Viagra also is at the center of controversy over Medicaid’s payment for prescriptions of the drug for convicted sex offenders in New York and other states.
Some evidence of connection
The possibility of a link with blindness was raised publicly earlier this year, when Dr. Howard Pomeranz of the University of Minnesota reported in an ophthalmology journal seven patients who reported NAION vision loss occurring within 36 hours of a Viagra dose.
“A definite causal relationship cannot be established at this time,” Pomeranz wrote.
Viagra and its competitors work by slightly dilating arteries so that blood flow in the penis increases. Whether it affects blood flow to the eye isn’t known, but Pomeranz argued that some effect on the optic nerve is plausible.
So he urged that ophthalmologists ask NAION patients whether they use impotence drugs, and report any additional cases. Also, Viagra users who suffer NAION in one eye should be cautioned that continued use might raise the risk of vision loss in the other eye, Pomeranz wrote.
The loss of vision is permanent.
Pomeranz told MSNBC Friday that "the drug is doing something to alter the circulation of blood to the optic nerve and in turn causing an injury to the nerve resulting in a loss of vision."
The patients in the study had a history of high blood pressure and an anatomical risk factor involving the optic nerve.
"If a patient takes the medication and 45 minutes later suddenly notices the onset of vision loss, to me that’s certainly some evidence there is a connection between the two," Pomeranz told MSNBC.
Because the drugs affect blow flow a connection "makes sense," NBC's chief science correspondent Robert Bazell told MSNBC Friday. He added that the condition is rare and there isn't yet cause for widespread concern.
But publicity over the FDA investigation could result in more cases coming forward, said Bazell, noting that a bigger study examining the link is needed.
'Confident about safety'
Levitra is sold in the United States by GlaxoSmithKline PLC and Schering-Plough Corp. and overseas by Bayer AG.
Viagra was approved by the government in 1998. It may aid in the treatment of enlarged hearts that can result from high blood pressure, tests on animals indicate.
Levitra was approved in August 2003, and Cialis in November of that year.
There have been no reports connecting Levitra to blindness, said Michael Fleming, a spokesman for GlaxoSmithKline PLC. “We are confident about the safety of our product,” said Fleming.
Viagra, approved to treat erectile dysfunction, should not be used by men with heart conditions whose doctors have warned them not to have sex. Also, patients taking drugs that contain nitrates have been warned not to take Viagra because of sudden, unsafe drops in blood pressure.
The drug’s label also warns of erections lasting longer than four hours, painful erections lasting longer than six hours, headache, flushed skin and vision problems.
Pfizer Inc. said in its most recent quarterly filing with the Securities and Exchange Commission that sales of the drug rose 5 percent — to $438 million in the first quarter of the year. Pfizer also said at the time that Viagra had a 68 percent worldwide market share.

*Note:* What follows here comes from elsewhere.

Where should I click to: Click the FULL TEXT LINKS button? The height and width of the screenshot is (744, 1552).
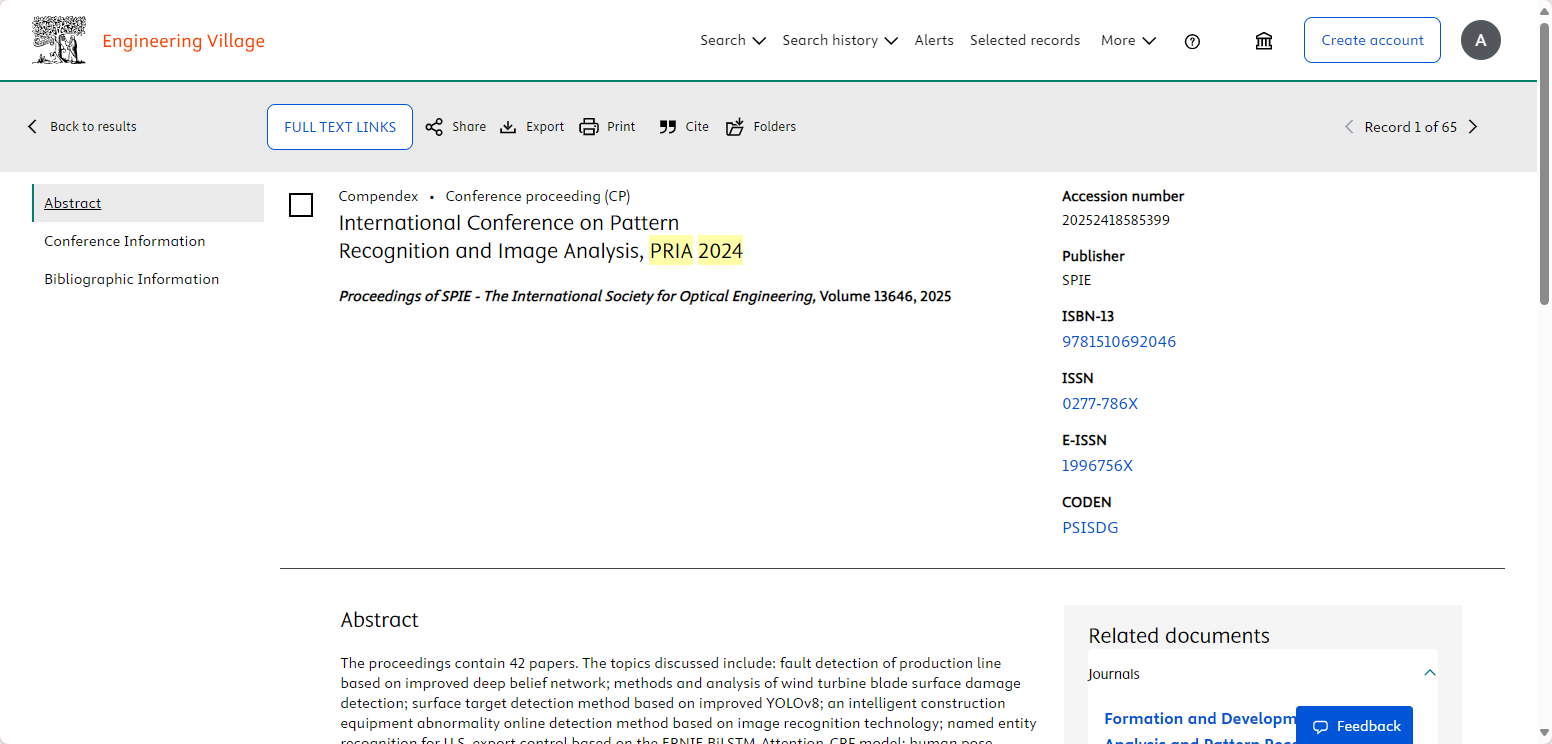tap(340, 127)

Viagra sales have been under pressure from new competitors Cialis and Levitra, with revenue sinking 11 percent last year to $1.68 billion from $1.88 billion.
Doctors and patients have become increasingly wary of the downsides of prescription drugs after Merck & Co. yanked its pain reliever Vioxx from the market last year because of its potentially lethal side effects.

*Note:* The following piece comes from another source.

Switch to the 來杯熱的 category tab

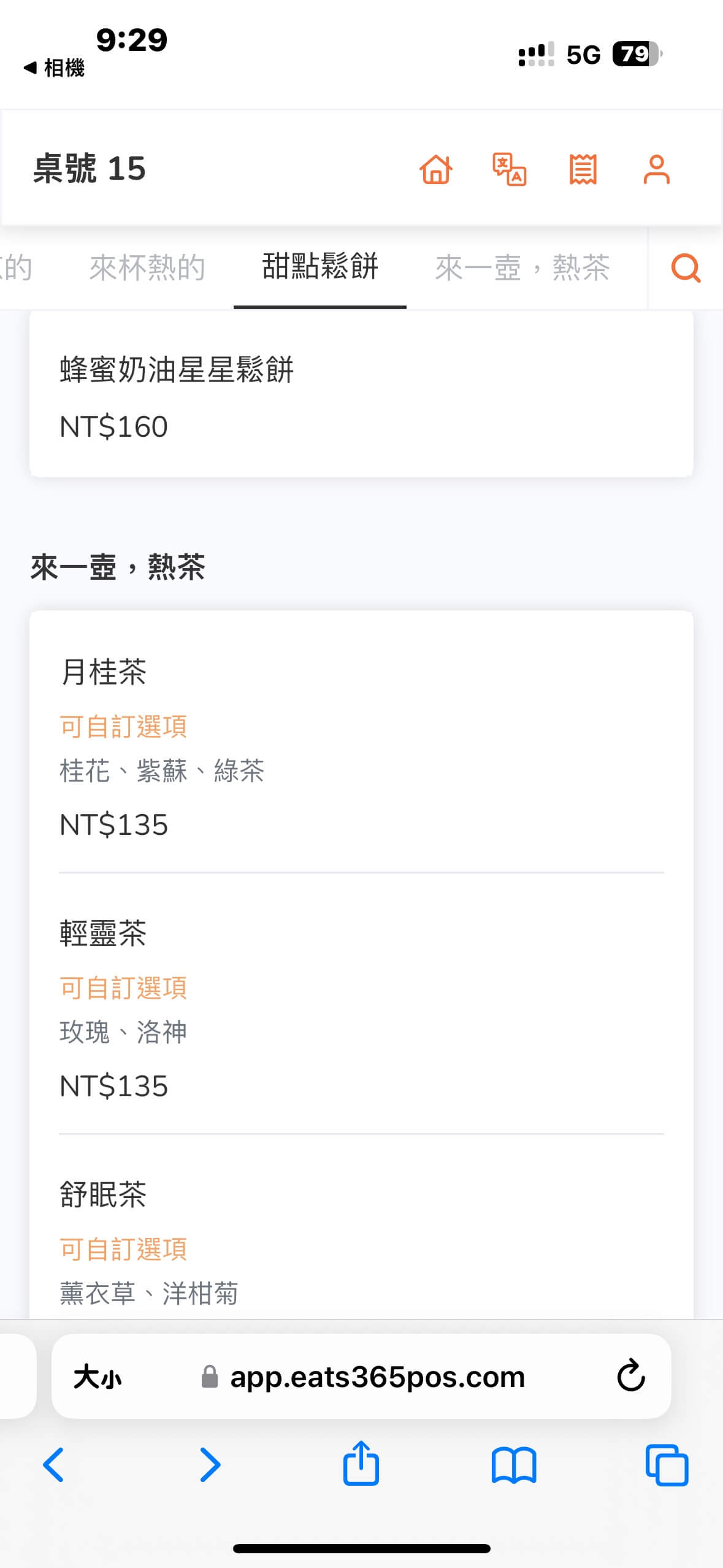147,268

Merck potentially faces thousands of lawsuits over Vioxx and analysts have estimated its liability may reach $18 billion.

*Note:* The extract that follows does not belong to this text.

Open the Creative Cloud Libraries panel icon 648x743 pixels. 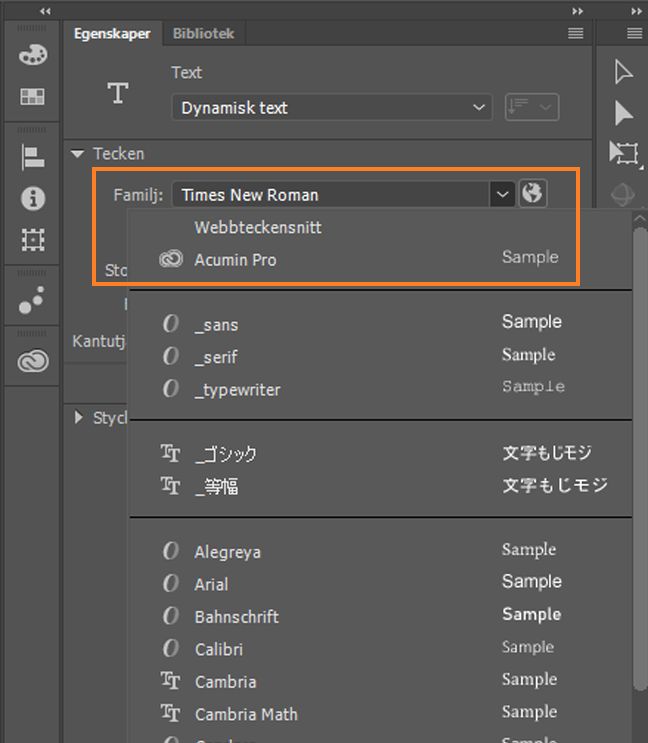coord(33,362)
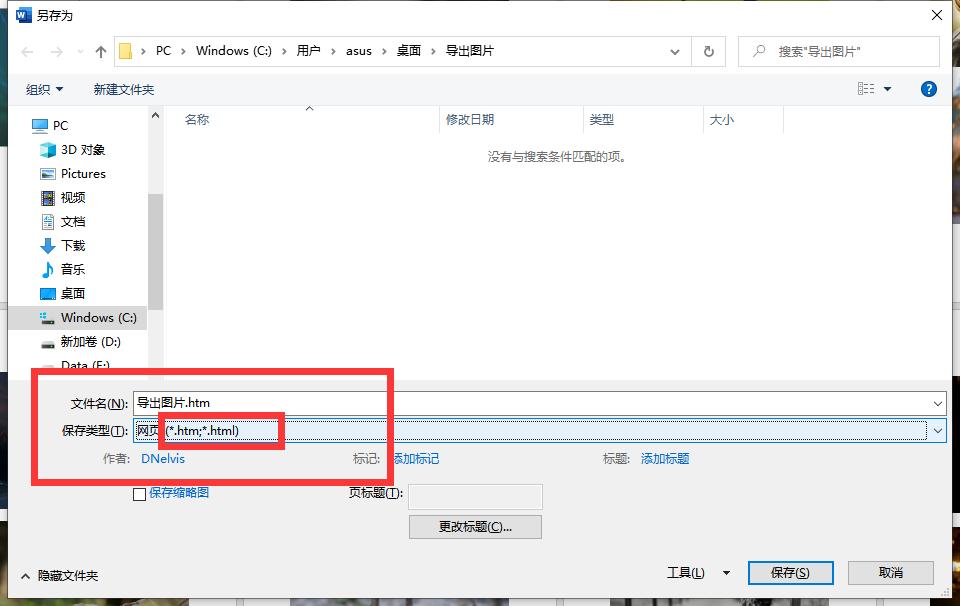This screenshot has width=960, height=606.
Task: Select the 音乐 (Music) folder in sidebar
Action: coord(73,269)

Pfizer was asked to remove its pain reliever Bextra from the market because of its side effects and sales of its other arthritis drug Celebrex are falling. Vioxx, Celebrex and Bextra all fall into a category of drugs known as Cox-2 inhibitors.
Industry critics have been demanding that drug companies conduct more post-marketing studies in order to do a better job of discovering side effects once drugs hit the market.
For more than two decades, Americans have mostly pressed for quicker approval of what they hope can be lifesaving drugs for such diseases as AIDS and cancer. But many now are wondering if medicines — a $200 billion industry annually — are coming out too fast and doing too much harm.
Viagra also is at the center of controversy over Medicaid’s payment for prescriptions of the drug to convicted sex offenders in New York and other states.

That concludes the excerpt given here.